Ia menegaskan, jika setiap pihak mulai dari kepala daerah, dinas pendidikan serta kepala sekolah bisa menjalankan amanah UU RI nomor 43 tahun 2007 Tentang Perpustakaan, khususnya pada pasal 23 ayat (6) jelas tertulis bahwa minimal 5 persen penggunaan dana BOS adalah untuk pengembangan perpustakaan. Di antaranya untuk pembelian buku serta keperluan perpustakaan. Imbas dari tidak dilaksanakannya amanat UU tersebut, diakuinya, dari beberapa sekolah yang dikunjungi IPI Lampung dari tahun ke tahun tidak memiliki koleksi buku yang lengkap bahkan tidak bertambah.
![]() |
| Eni Amaliah bersama Kapolres Lampung Selatan, AKBP Adi Ferdian Saputra, dan relawan literasi. |
Ia berharap, pemerintah provinsi, kabupaten, kecamatan hingga ke tingkat desa (pekon) bisa melakukan kewajiban untuk memfasilitasi sarana perpustakaan di setiap wilayah. Keberadaan perpustakaan tersebut, bagi IPI Lampung, ungkap Eni Amaliah, sama pentingnya dengan penambahan infrastrukur lain yang sedang digalakkan pemerintah. Di antaranya fasilitas jalan, fasilitas jembatan serta fasilitas lain. Sebab dengan adanya fasilitas perpustakaan bisa menjadi sarana untuk mencerdaskan generasi muda, berwawasan luas, dan berdaya saing tinggi di era globalisasi saat ini. Sebab buku menjadi gudang ilmu.

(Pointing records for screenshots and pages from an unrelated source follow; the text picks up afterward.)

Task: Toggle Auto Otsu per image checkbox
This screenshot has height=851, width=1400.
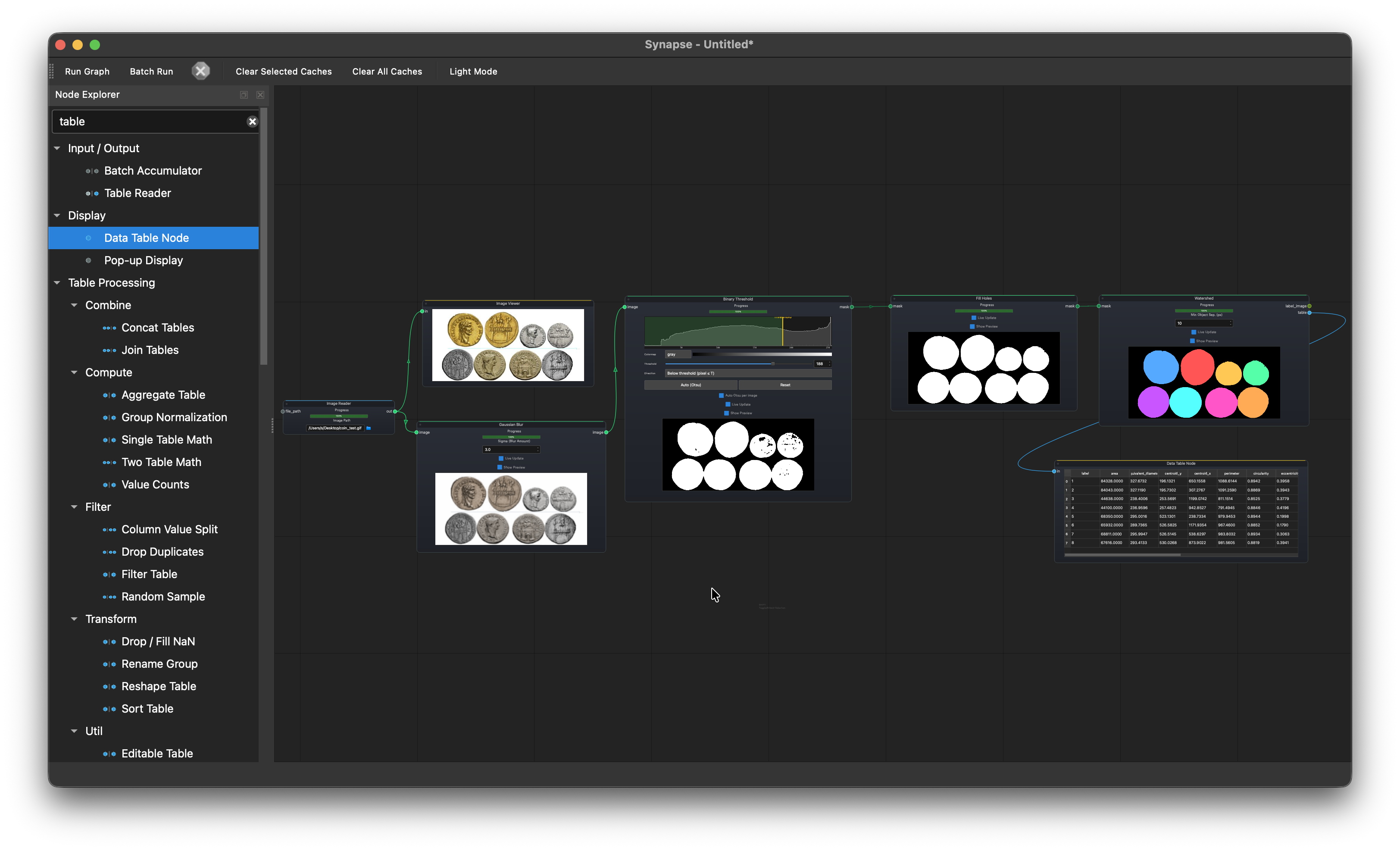Action: coord(722,395)
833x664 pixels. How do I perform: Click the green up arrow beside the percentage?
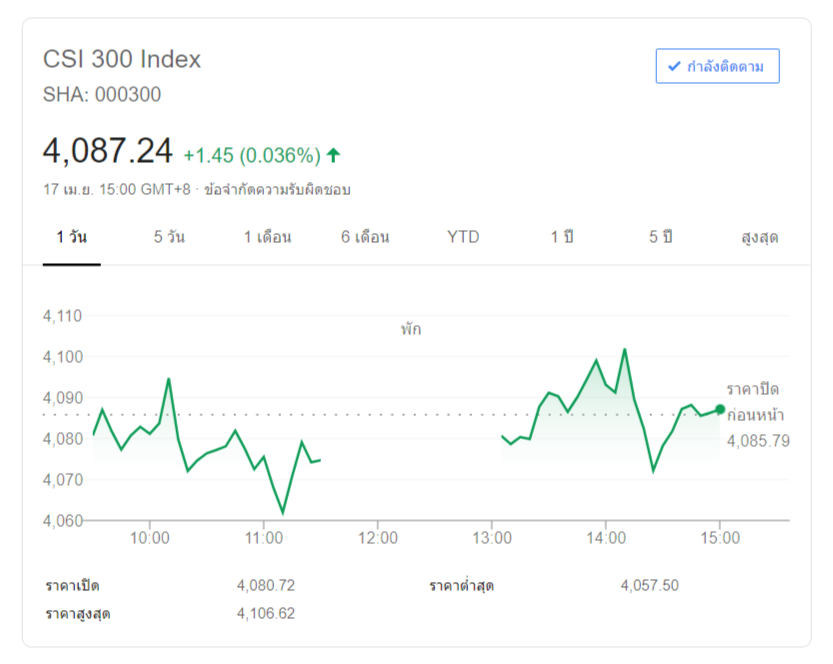coord(334,155)
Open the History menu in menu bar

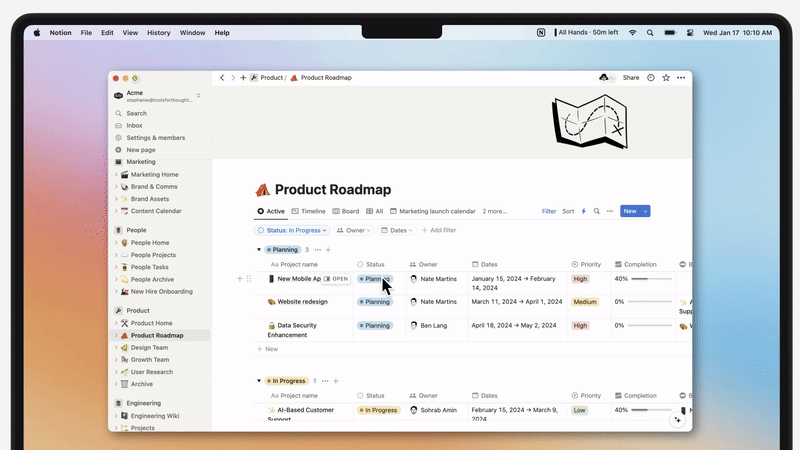click(158, 33)
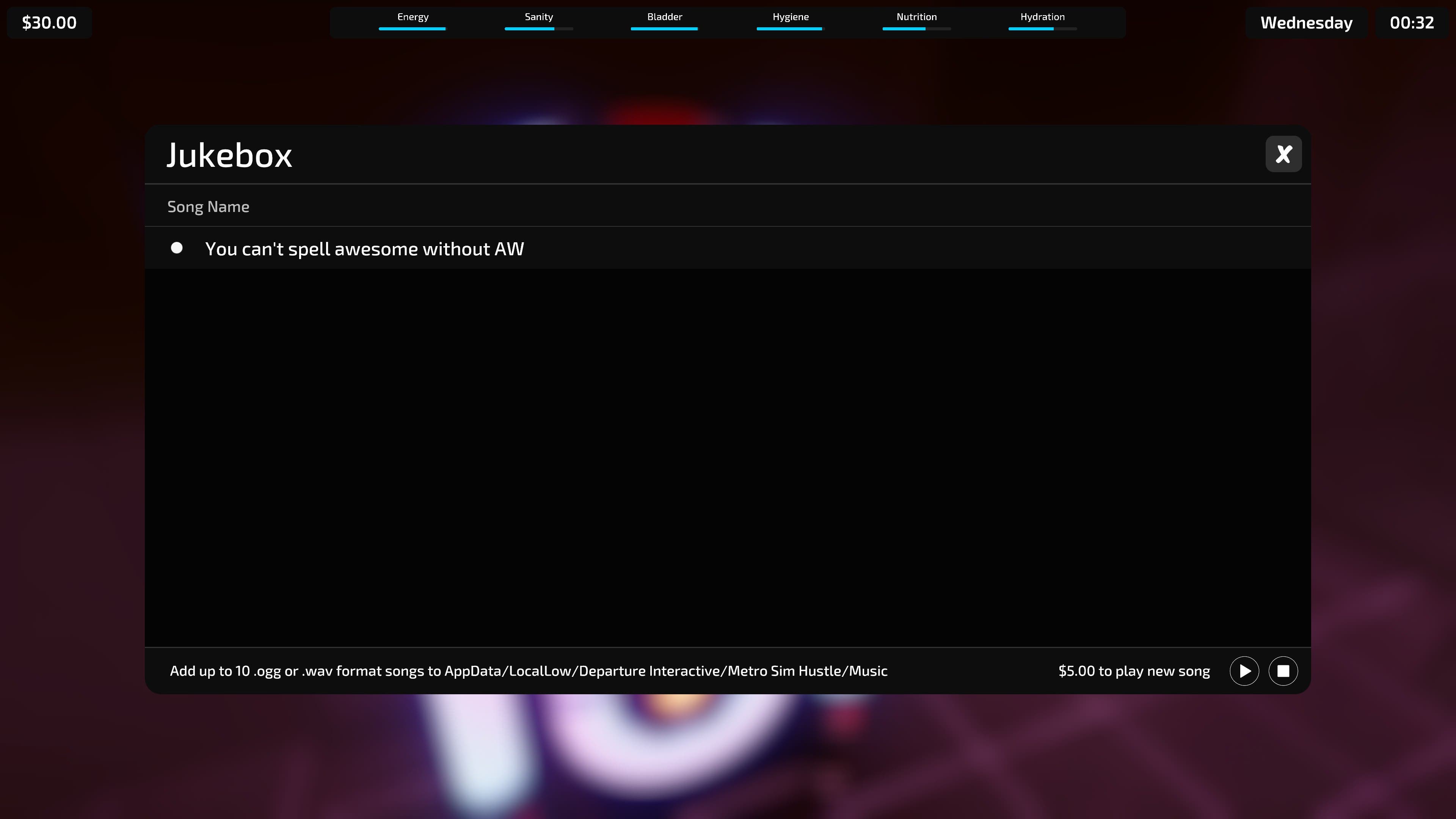Screen dimensions: 1456x819
Task: Click the Wednesday day indicator
Action: (1306, 23)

“Kalau tidak difasilitasi nyaris masyarakat umum khususnya yang tinggal di pedesaan tidak sanggup membeli buku. Apalagi bagi masyarakat yang memiliki anak usia sekolah di daerah pedalaman. Jangankan membeli buku, untuk kehidupan sehari-hari saja mereka kekurangan secara ekonomi,” terang Eni Amaliah.
Ia bahkan memuji langkah relawan literasi yang ada di Lampung dari berbagai komunitas sebab memasyarakatkan budaya membaca di Provinsi Lampung tak hanya dilakukan orang per orang. Upaya tersebut harus didorong oleh berbagai stake holder dan pemangku kebijakan. Khususnya dalam membantu program pemberdayaan perpustakaan. Sebab tanpa dukungan pemerintah upaya tersebut tidak berhasil.
![]() |
| Eni Amaliah, Ketua Ikatan Pustakawan Indonesia (IPI) Provinsi Lampung |
Ia juga mengingatkan kepala daerah untuk menyiapkan tenaga-tenaga pengelola perpustakaan sesuai dengan bidangnya di antaranya sarjana perpustakaan. Sebab, selama ini, pekerjaan serta tanggungjawab tenaga pustakawan diserahkan kepada tenaga atau pegawai yang tidak memiliki dasar penngelolaan perpustakaan. Hingga saat ini, Eni Amaliah yang juga seorang dosen di salah satu institut negeri di Lampung tersebut menegaskan, sudah banyak lulusan sarjana perpustakaan yang belum dimanfaatkan oleh pemerintah daerah untuk mengisi kekosongan tenaga pengelola perpustakaan.